The full set of entries is to be returned word for word.

(Collected data entries)
___
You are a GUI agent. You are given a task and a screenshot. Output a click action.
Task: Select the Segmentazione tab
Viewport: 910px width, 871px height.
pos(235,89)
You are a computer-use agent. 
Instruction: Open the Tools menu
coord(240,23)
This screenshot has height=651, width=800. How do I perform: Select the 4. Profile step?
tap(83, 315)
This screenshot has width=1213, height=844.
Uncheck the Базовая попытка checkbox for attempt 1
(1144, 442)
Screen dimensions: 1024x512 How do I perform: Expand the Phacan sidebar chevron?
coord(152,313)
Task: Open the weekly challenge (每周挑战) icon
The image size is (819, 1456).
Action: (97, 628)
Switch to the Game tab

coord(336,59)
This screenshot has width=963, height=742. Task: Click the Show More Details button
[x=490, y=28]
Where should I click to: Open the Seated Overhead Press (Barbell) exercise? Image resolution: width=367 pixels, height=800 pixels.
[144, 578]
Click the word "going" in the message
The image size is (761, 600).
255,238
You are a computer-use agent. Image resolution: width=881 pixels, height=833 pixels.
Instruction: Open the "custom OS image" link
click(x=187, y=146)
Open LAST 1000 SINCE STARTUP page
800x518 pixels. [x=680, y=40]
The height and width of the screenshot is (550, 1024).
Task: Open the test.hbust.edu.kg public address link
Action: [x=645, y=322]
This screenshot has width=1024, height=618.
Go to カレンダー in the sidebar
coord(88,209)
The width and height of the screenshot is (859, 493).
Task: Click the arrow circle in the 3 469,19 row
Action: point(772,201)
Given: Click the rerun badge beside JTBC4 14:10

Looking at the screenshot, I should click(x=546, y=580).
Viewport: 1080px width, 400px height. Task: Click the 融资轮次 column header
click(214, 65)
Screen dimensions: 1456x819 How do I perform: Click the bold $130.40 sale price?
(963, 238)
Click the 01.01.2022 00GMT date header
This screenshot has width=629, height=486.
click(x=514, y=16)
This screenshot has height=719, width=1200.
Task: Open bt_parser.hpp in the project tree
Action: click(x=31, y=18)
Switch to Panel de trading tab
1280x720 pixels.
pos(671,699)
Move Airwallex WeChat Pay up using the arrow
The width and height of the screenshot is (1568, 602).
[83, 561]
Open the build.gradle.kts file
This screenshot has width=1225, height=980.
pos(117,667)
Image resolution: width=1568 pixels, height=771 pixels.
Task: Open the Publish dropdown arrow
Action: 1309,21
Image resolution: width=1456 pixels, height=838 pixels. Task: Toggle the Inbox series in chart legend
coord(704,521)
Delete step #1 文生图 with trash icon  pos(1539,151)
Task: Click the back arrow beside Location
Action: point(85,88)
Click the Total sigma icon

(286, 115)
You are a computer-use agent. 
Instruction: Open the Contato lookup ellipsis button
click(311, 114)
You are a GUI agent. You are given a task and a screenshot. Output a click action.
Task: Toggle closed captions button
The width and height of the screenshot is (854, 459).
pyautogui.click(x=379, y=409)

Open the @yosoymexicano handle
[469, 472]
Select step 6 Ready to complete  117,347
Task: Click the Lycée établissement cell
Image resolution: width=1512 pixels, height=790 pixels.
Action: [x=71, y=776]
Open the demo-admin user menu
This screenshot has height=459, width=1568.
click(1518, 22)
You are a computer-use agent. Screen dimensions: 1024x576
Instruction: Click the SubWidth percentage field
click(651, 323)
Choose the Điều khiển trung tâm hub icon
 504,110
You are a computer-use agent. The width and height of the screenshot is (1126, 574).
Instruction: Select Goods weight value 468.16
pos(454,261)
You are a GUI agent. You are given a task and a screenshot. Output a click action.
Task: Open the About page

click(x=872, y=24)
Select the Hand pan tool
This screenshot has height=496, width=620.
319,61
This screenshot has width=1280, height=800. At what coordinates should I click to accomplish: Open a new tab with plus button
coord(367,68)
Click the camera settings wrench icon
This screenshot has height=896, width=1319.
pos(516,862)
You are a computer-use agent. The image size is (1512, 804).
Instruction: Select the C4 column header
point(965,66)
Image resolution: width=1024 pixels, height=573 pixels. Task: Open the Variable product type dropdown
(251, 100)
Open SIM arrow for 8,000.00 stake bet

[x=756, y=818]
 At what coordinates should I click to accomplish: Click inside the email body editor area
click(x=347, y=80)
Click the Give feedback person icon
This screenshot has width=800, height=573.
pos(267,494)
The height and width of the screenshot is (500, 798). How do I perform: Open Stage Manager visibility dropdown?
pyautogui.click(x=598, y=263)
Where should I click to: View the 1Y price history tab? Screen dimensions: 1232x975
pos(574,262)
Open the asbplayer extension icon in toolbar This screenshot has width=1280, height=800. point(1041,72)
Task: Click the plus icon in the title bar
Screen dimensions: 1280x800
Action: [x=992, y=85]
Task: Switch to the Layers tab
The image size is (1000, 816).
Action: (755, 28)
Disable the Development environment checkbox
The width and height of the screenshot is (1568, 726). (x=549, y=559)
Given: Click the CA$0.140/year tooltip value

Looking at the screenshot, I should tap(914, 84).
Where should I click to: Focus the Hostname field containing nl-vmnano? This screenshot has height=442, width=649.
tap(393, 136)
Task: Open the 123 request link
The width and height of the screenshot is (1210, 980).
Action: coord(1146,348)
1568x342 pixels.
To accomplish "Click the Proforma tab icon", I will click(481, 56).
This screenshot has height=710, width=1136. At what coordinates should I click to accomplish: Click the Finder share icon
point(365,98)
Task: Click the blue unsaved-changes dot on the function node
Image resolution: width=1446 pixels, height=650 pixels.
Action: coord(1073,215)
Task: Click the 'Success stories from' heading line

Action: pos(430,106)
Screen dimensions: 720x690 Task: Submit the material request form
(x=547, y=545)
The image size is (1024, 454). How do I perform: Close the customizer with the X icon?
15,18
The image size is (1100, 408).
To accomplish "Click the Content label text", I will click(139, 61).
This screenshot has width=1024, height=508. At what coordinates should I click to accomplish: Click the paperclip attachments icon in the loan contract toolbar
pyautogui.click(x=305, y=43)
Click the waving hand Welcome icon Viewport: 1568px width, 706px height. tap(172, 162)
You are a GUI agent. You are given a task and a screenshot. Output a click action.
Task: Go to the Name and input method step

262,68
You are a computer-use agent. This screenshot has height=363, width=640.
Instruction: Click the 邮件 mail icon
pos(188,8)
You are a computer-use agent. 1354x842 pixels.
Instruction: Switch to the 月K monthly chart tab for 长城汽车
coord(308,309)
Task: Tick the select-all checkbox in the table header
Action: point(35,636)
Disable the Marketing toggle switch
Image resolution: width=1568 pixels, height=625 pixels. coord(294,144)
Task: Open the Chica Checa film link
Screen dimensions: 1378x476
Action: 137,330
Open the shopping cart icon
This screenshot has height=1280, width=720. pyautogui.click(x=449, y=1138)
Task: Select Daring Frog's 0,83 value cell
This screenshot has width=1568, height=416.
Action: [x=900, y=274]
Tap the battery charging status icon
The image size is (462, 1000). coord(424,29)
___
• [ANSWER TO THE PROBLEM]
You are a GUI agent. You are given a task and a screenshot. Output a click action.
Task: Select the Segmentazione tab
Viewport: 910px width, 871px height.
pos(235,89)
You are a computer-use agent. 
Instruction: Open the Tools menu
coord(240,23)
This screenshot has height=651, width=800. How do I perform: Select the 4. Profile step?
tap(83, 315)
This screenshot has width=1213, height=844.
Uncheck the Базовая попытка checkbox for attempt 1
(1144, 442)
Screen dimensions: 1024x512 How do I perform: Expand the Phacan sidebar chevron?
coord(152,313)
Task: Open the weekly challenge (每周挑战) icon
The image size is (819, 1456).
Action: (97, 628)
Switch to the Game tab

coord(336,59)
This screenshot has width=963, height=742. Task: Click the Show More Details button
[x=490, y=28]
Where should I click to: Open the Seated Overhead Press (Barbell) exercise? Image resolution: width=367 pixels, height=800 pixels.
[144, 578]
Click the word "going" in the message
The image size is (761, 600).
255,238
You are a computer-use agent. Image resolution: width=881 pixels, height=833 pixels.
Instruction: Open the "custom OS image" link
click(x=187, y=146)
Open LAST 1000 SINCE STARTUP page
800x518 pixels. [x=680, y=40]
The height and width of the screenshot is (550, 1024).
Task: Open the test.hbust.edu.kg public address link
Action: [x=645, y=322]
This screenshot has width=1024, height=618.
Go to カレンダー in the sidebar
coord(88,209)
The width and height of the screenshot is (859, 493).
Task: Click the arrow circle in the 3 469,19 row
Action: point(772,201)
Given: Click the rerun badge beside JTBC4 14:10

Looking at the screenshot, I should click(x=546, y=580).
Viewport: 1080px width, 400px height. Task: Click the 融资轮次 column header
click(214, 65)
Screen dimensions: 1456x819 How do I perform: Click the bold $130.40 sale price?
(963, 238)
Click the 01.01.2022 00GMT date header
This screenshot has width=629, height=486.
click(x=514, y=16)
This screenshot has height=719, width=1200.
Task: Open bt_parser.hpp in the project tree
Action: click(x=31, y=18)
Switch to Panel de trading tab
1280x720 pixels.
pos(671,699)
Move Airwallex WeChat Pay up using the arrow
The width and height of the screenshot is (1568, 602).
[83, 561]
Open the build.gradle.kts file
This screenshot has width=1225, height=980.
pos(117,667)
Image resolution: width=1568 pixels, height=771 pixels.
Task: Open the Publish dropdown arrow
Action: 1309,21
Image resolution: width=1456 pixels, height=838 pixels. Task: Toggle the Inbox series in chart legend
coord(704,521)
Delete step #1 文生图 with trash icon  pos(1539,151)
Task: Click the back arrow beside Location
Action: point(85,88)
Click the Total sigma icon

(286, 115)
You are a computer-use agent. 
Instruction: Open the Contato lookup ellipsis button
click(311, 114)
You are a GUI agent. You are given a task and a screenshot. Output a click action.
Task: Toggle closed captions button
The width and height of the screenshot is (854, 459).
pyautogui.click(x=379, y=409)

Open the @yosoymexicano handle
[469, 472]
Select step 6 Ready to complete  117,347
Task: Click the Lycée établissement cell
Image resolution: width=1512 pixels, height=790 pixels.
Action: [x=71, y=776]
Open the demo-admin user menu
This screenshot has height=459, width=1568.
click(1518, 22)
You are a computer-use agent. Screen dimensions: 1024x576
Instruction: Click the SubWidth percentage field
click(651, 323)
Choose the Điều khiển trung tâm hub icon
 504,110
You are a computer-use agent. The width and height of the screenshot is (1126, 574).
Instruction: Select Goods weight value 468.16
pos(454,261)
You are a GUI agent. You are given a task and a screenshot. Output a click action.
Task: Open the About page

click(x=872, y=24)
Select the Hand pan tool
This screenshot has height=496, width=620.
319,61
This screenshot has width=1280, height=800. At what coordinates should I click to accomplish: Open a new tab with plus button
coord(367,68)
Click the camera settings wrench icon
This screenshot has height=896, width=1319.
pos(516,862)
You are a computer-use agent. The image size is (1512, 804).
Instruction: Select the C4 column header
point(965,66)
Image resolution: width=1024 pixels, height=573 pixels. Task: Open the Variable product type dropdown
(251, 100)
Open SIM arrow for 8,000.00 stake bet

[x=756, y=818]
 At what coordinates should I click to accomplish: Click inside the email body editor area
click(x=347, y=80)
Click the Give feedback person icon
This screenshot has width=800, height=573.
pos(267,494)
The height and width of the screenshot is (500, 798). How do I perform: Open Stage Manager visibility dropdown?
pyautogui.click(x=598, y=263)
Where should I click to: View the 1Y price history tab? Screen dimensions: 1232x975
pos(574,262)
Open the asbplayer extension icon in toolbar This screenshot has width=1280, height=800. point(1041,72)
Task: Click the plus icon in the title bar
Screen dimensions: 1280x800
Action: [x=992, y=85]
Task: Switch to the Layers tab
The image size is (1000, 816).
Action: (755, 28)
Disable the Development environment checkbox
The width and height of the screenshot is (1568, 726). (x=549, y=559)
Given: Click the CA$0.140/year tooltip value

Looking at the screenshot, I should tap(914, 84).
Where should I click to: Focus the Hostname field containing nl-vmnano? This screenshot has height=442, width=649.
tap(393, 136)
Task: Open the 123 request link
The width and height of the screenshot is (1210, 980).
Action: coord(1146,348)
1568x342 pixels.
To accomplish "Click the Proforma tab icon", I will click(481, 56).
This screenshot has height=710, width=1136. At what coordinates should I click to accomplish: Click the Finder share icon
point(365,98)
Task: Click the blue unsaved-changes dot on the function node
Image resolution: width=1446 pixels, height=650 pixels.
Action: coord(1073,215)
Task: Click the 'Success stories from' heading line

Action: pos(430,106)
Screen dimensions: 720x690 Task: Submit the material request form
(x=547, y=545)
The image size is (1024, 454). How do I perform: Close the customizer with the X icon?
15,18
The image size is (1100, 408).
To accomplish "Click the Content label text", I will click(139, 61).
This screenshot has width=1024, height=508. At what coordinates should I click to accomplish: Click the paperclip attachments icon in the loan contract toolbar
pyautogui.click(x=305, y=43)
Click the waving hand Welcome icon Viewport: 1568px width, 706px height. tap(172, 162)
You are a GUI agent. You are given a task and a screenshot. Output a click action.
Task: Go to the Name and input method step

262,68
You are a computer-use agent. This screenshot has height=363, width=640.
Instruction: Click the 邮件 mail icon
pos(188,8)
You are a computer-use agent. 1354x842 pixels.
Instruction: Switch to the 月K monthly chart tab for 长城汽车
coord(308,309)
Task: Tick the select-all checkbox in the table header
Action: point(35,636)
Disable the Marketing toggle switch
Image resolution: width=1568 pixels, height=625 pixels. coord(294,144)
Task: Open the Chica Checa film link
Screen dimensions: 1378x476
Action: 137,330
Open the shopping cart icon
This screenshot has height=1280, width=720. pyautogui.click(x=449, y=1138)
Task: Select Daring Frog's 0,83 value cell
This screenshot has width=1568, height=416.
Action: [x=900, y=274]
Tap the battery charging status icon
The image size is (462, 1000). coord(424,29)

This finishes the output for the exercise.